Text to read:
** START **
The path we chose was to help parents feed their families but also benefit from the enormous opportunities that could emerge: better health, cash crops, money for schooling and the means to invest in tools and seeds. We chose plastic houses so that they could grow vegetables at higher altitudes, plus introduced more resilient breeds of sheep and goats.

Given Norlha’s emphasis on sustainable projects, we created self-help cooperatives enabling villagers to improve their skills and develop businesses such as sauce- and jam-making. To date, we have built over 200 greenhouses supporting thousands of people in Nepal and Tibet and China, and more recently Bhutan, where we have launched an environmental project.

Last year, I found myself in Nepal visiting one of our projects. I met Januka Kumari Gurung, a female member of the Sunaulo farming group, which we had helped set up in Rasuwa District in northern Nepal. Given that so many men have to leave the countryside to work in cities or abroad, such as the Gulf countries, women are often left alone to cope with farm and family. Some 70 per cent of farmers are now women, so we have been increasingly developing projects focused on their needs. This includes literacy and numeracy classes to help them become more independent and business savvy as small producers. More recently, as part of our equality training, we have tackled social barriers, which often hold women back.
** END **
Extracted records:
** START **
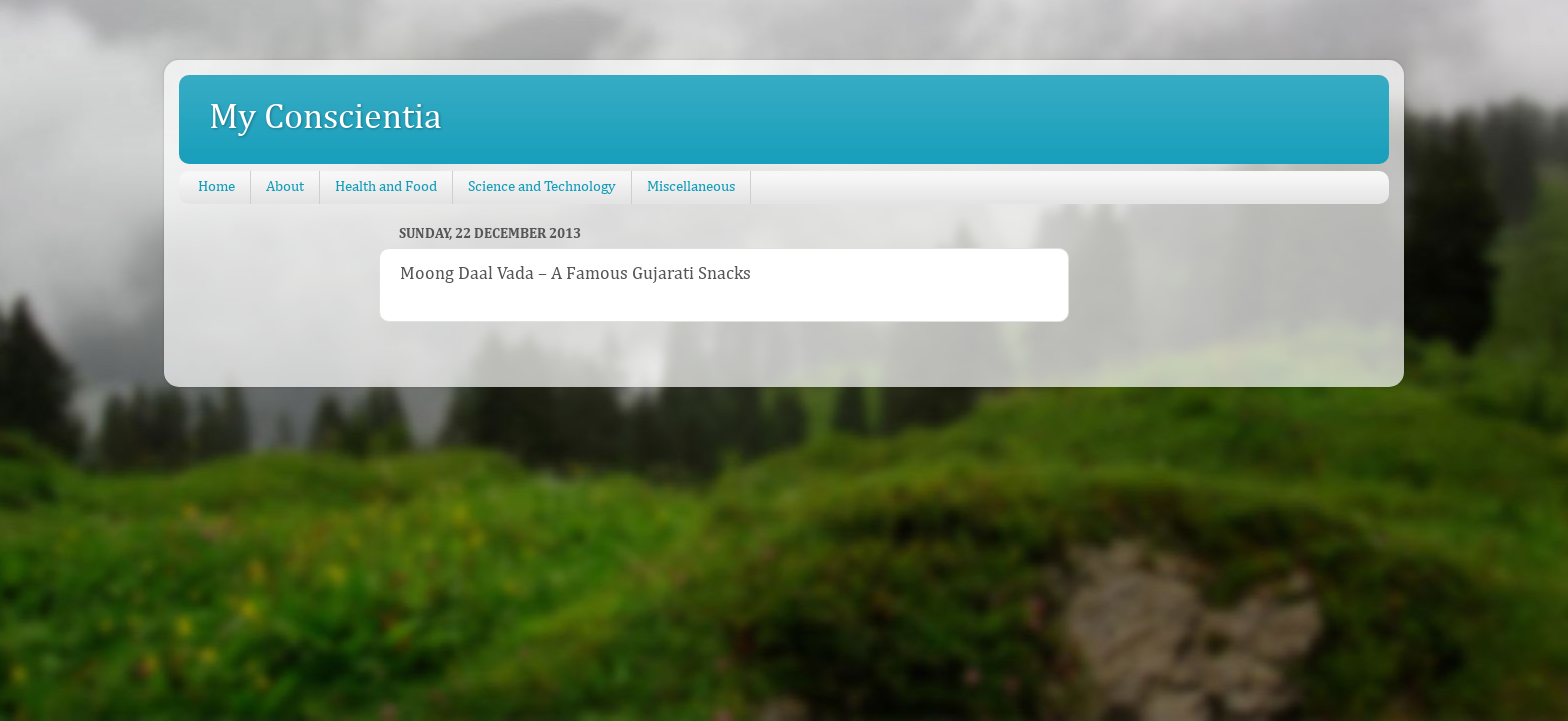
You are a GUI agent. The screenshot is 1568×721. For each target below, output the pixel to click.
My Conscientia (325, 118)
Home (216, 186)
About (285, 186)
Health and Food (386, 186)
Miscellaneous (691, 186)
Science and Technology (542, 186)
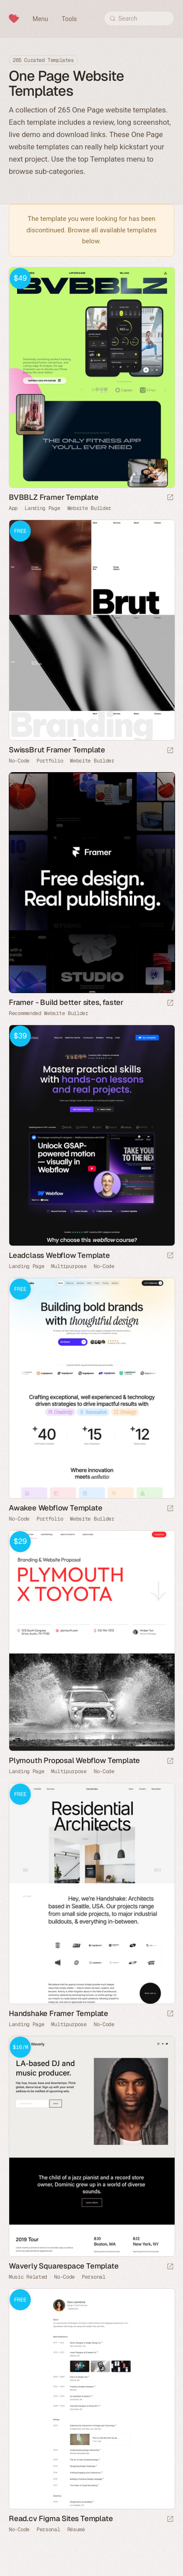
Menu (40, 18)
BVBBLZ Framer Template (54, 497)
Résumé (76, 2529)
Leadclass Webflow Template (59, 1255)
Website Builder (89, 508)
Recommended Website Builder (48, 1013)
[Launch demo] (170, 497)
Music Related (28, 2277)
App (13, 508)
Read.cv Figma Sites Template (61, 2518)
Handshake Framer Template (58, 2013)
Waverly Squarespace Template (63, 2266)
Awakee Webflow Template (55, 1508)
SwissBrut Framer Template (57, 750)
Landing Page (42, 508)
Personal (94, 2277)
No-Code (19, 760)
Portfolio (50, 760)
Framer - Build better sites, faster (66, 1002)
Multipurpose (68, 1266)
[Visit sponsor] (170, 1003)
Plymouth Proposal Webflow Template (74, 1760)
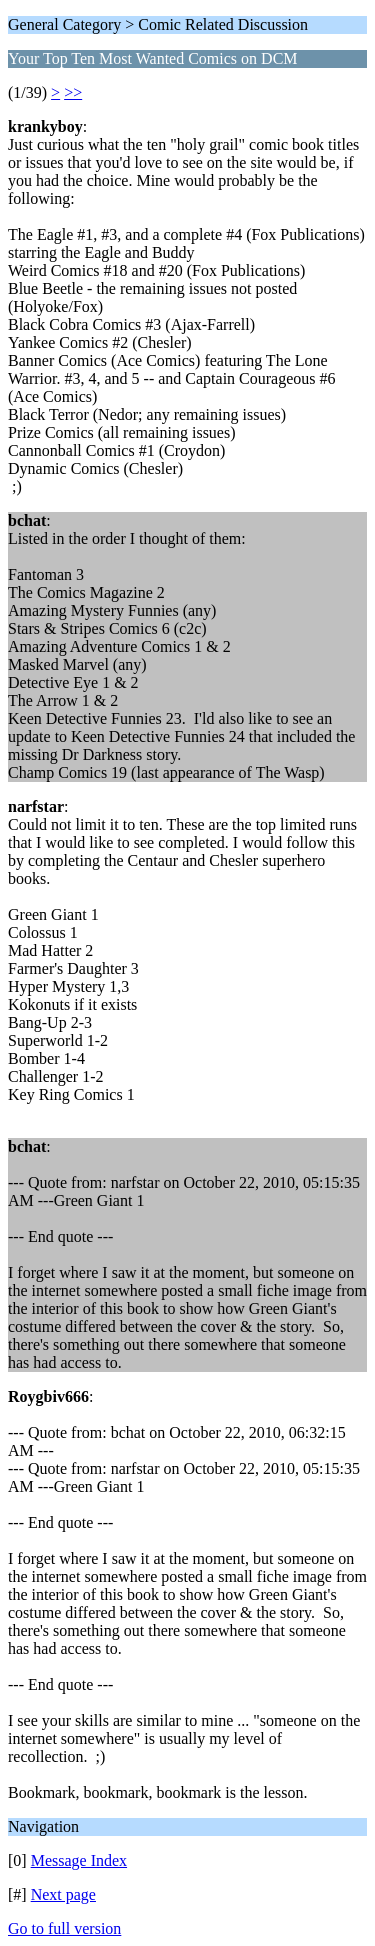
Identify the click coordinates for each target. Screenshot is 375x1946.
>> (73, 92)
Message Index (79, 1860)
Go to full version (64, 1928)
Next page (63, 1894)
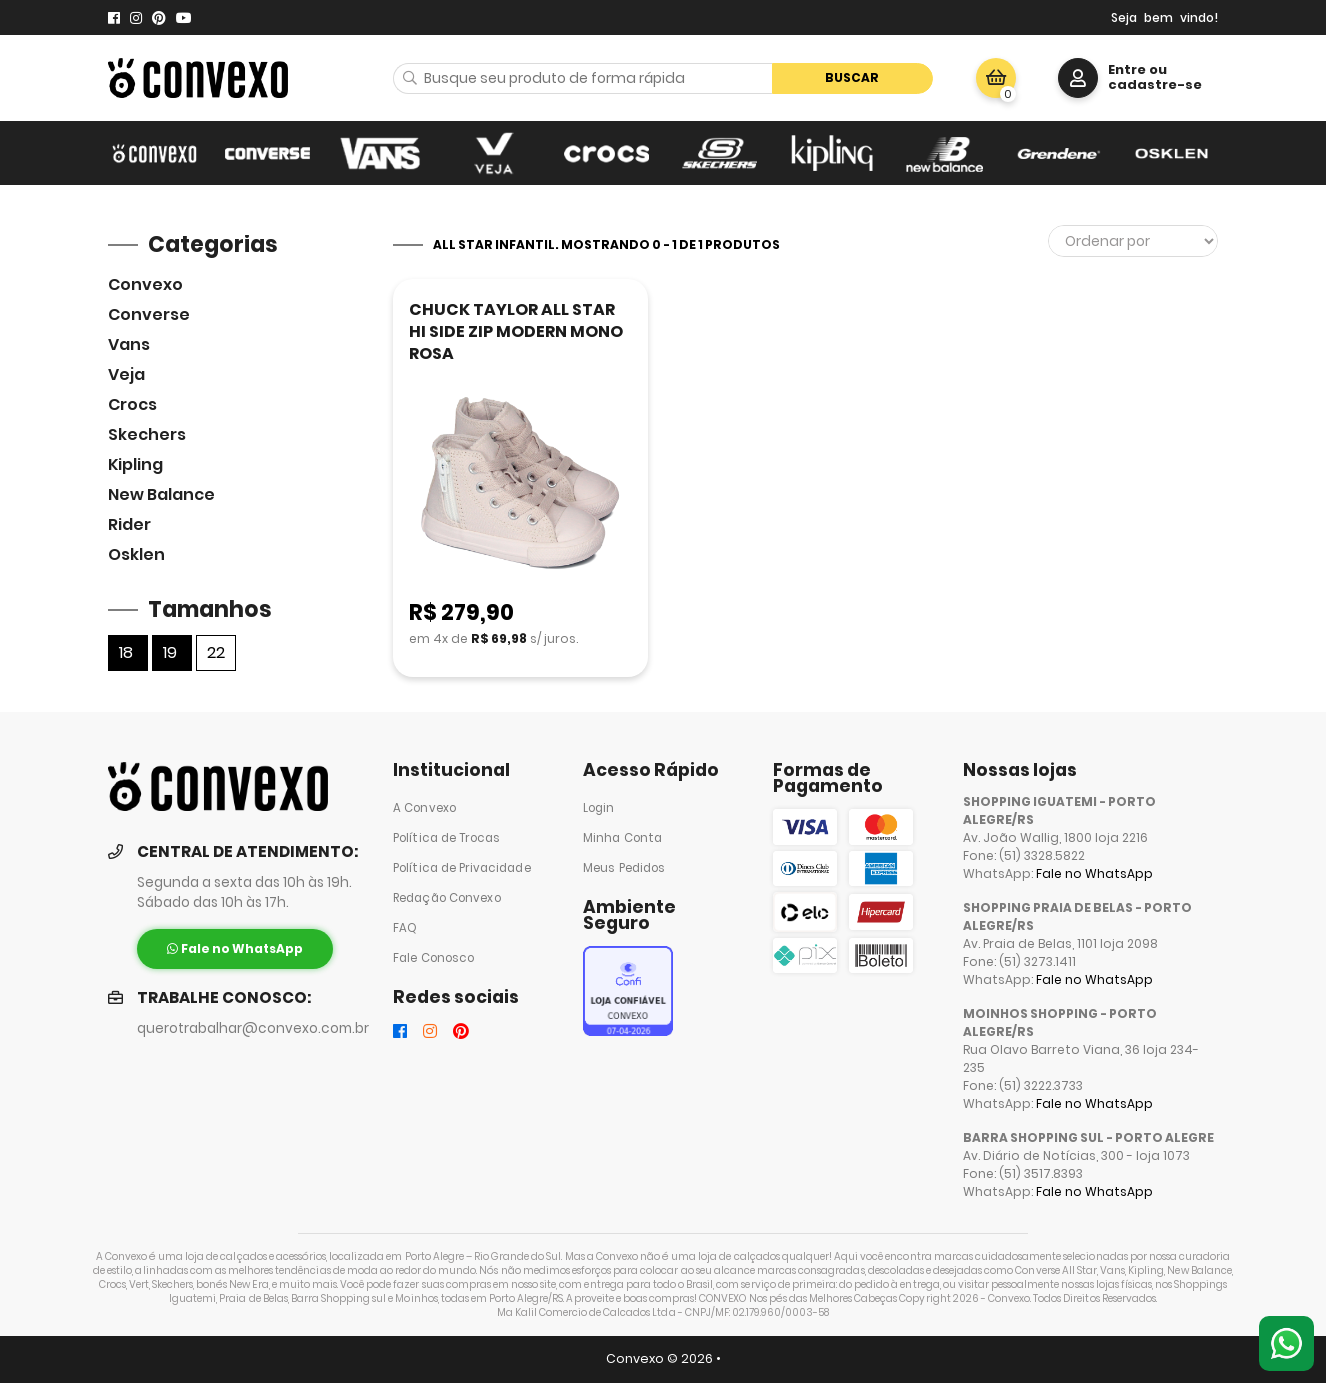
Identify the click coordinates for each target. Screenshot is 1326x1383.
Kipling (135, 464)
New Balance (161, 494)
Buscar (852, 77)
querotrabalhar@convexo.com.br (253, 1028)
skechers (147, 434)
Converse (149, 314)
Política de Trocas (446, 838)
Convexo (145, 284)
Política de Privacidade (462, 868)
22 (216, 652)
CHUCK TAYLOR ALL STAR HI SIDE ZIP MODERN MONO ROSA (516, 331)
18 (126, 652)
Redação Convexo (447, 898)
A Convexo (424, 808)
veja (126, 374)
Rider (129, 524)
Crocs (132, 404)
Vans (129, 344)
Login (599, 808)
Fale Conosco (433, 958)
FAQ (405, 928)
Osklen (136, 554)
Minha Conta (622, 838)
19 (170, 652)
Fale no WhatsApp (1094, 873)
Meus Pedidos (624, 868)
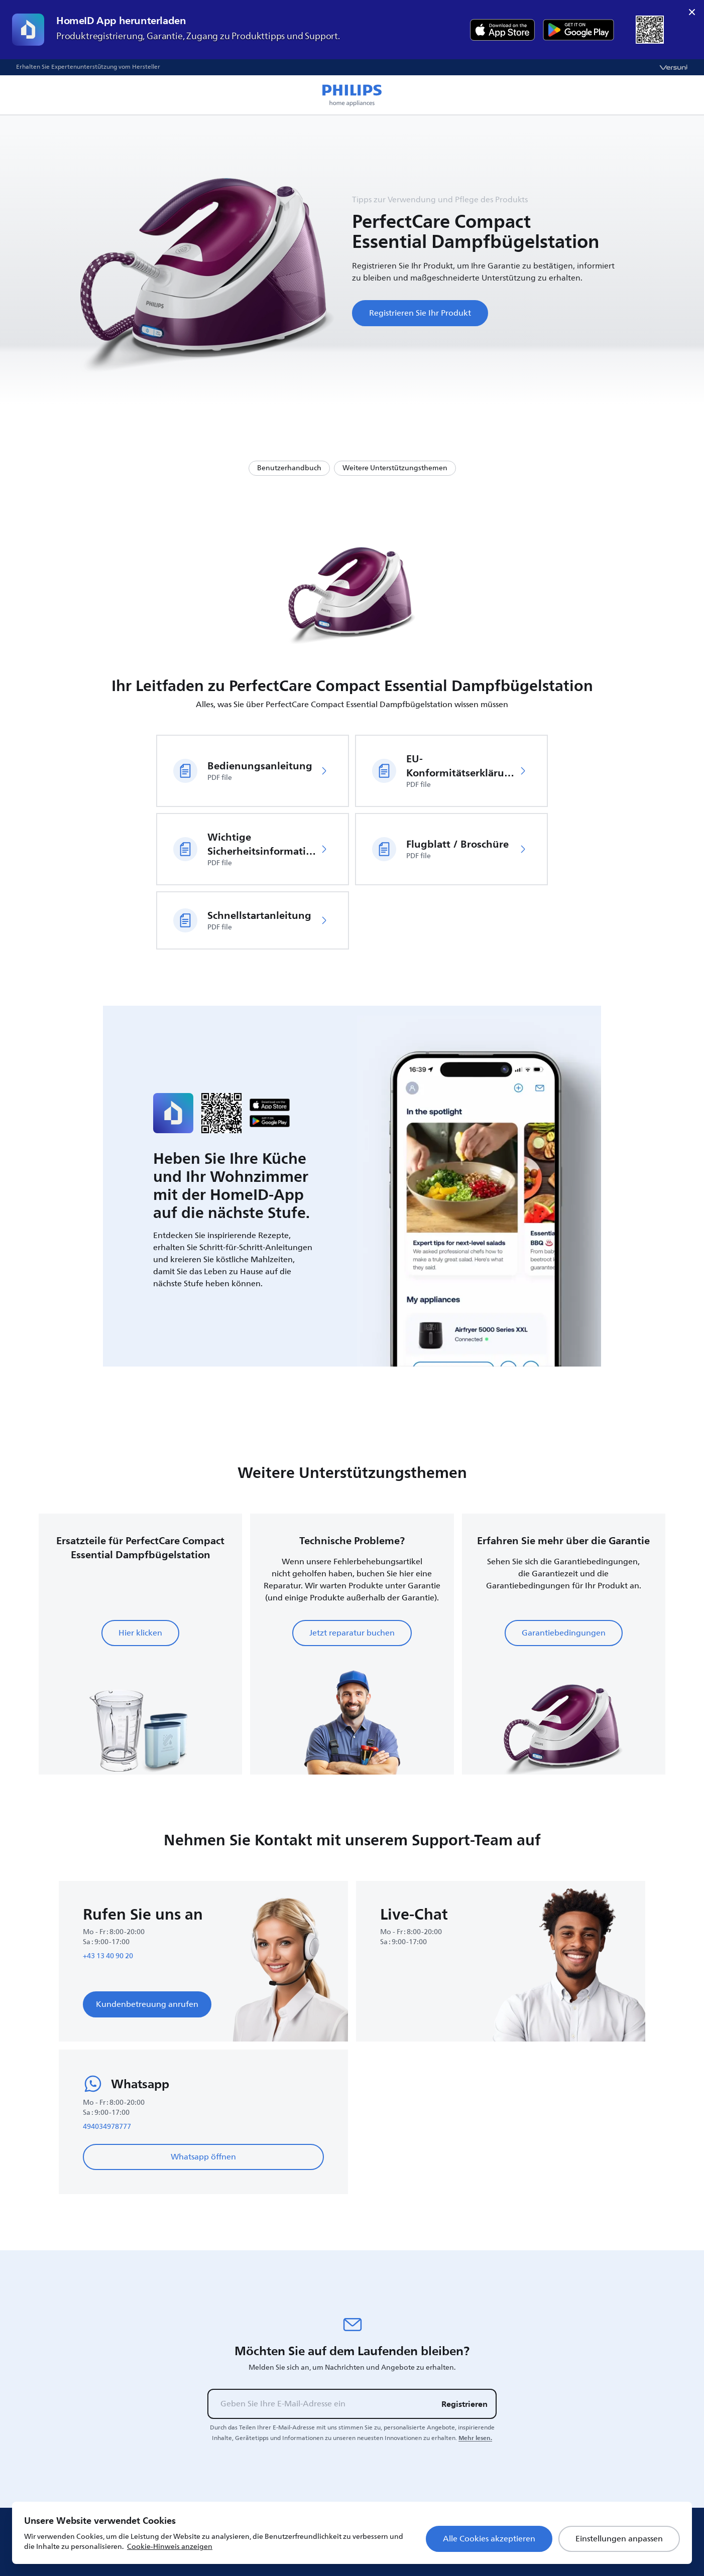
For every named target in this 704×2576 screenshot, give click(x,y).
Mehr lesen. (475, 2438)
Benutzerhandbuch (289, 468)
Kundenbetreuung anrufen (147, 2004)
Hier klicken (140, 1633)
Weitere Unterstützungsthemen (394, 468)
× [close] (692, 12)
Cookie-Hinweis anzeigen (169, 2546)
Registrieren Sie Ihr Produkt (420, 313)
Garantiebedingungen (564, 1633)
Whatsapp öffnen (203, 2156)
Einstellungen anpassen (619, 2538)
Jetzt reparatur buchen (352, 1633)
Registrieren (464, 2404)
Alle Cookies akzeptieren (489, 2538)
** END **
To do:
(1) According to the text on Norlha's farming projects, why has the organization been increasingly developing projects focused on women's needs? Answer in one to three sentences.
(2) Pick up the text on Norlha's farming projects after its final sentence and continue it.

Outputs in order:
(1) Many men have to leave the countryside to work in cities or abroad, such as in the Gulf countries, so women are often left alone to cope with farm and family. As a result, some 70 percent of farmers are now women.

(2)
Such approaches are already changing the way people think. According to Januka, our education courses have made her feel more considered, more respected. “My opinion is taken into account by my husband, my in-laws and neighbours as a person in my own right,” she told me. This never happened before. Januka now controls the family purse strings and is saving for her children’s education.

For me, it is incredibly moving to hear these women, who are proud to be playing an active role. Following the 2015 earthquake, Norlha helped set up disaster prevention committees in the villages and we made sure women were involved. This year we created a new initiative, also in Rasuwa District, specifically targeting wives whose husbands are away. We will teach them how to manage remittances, invest money and start small businesses. We are also developing a Centre for Women in the Himalayas, a platform to exchange ideas with experts and each other, to share what we have gleaned over the years. However, for our support to have any long-term benefit, it is crucial to make such experience available as widely as possible. This is the only way rural development can succeed properly.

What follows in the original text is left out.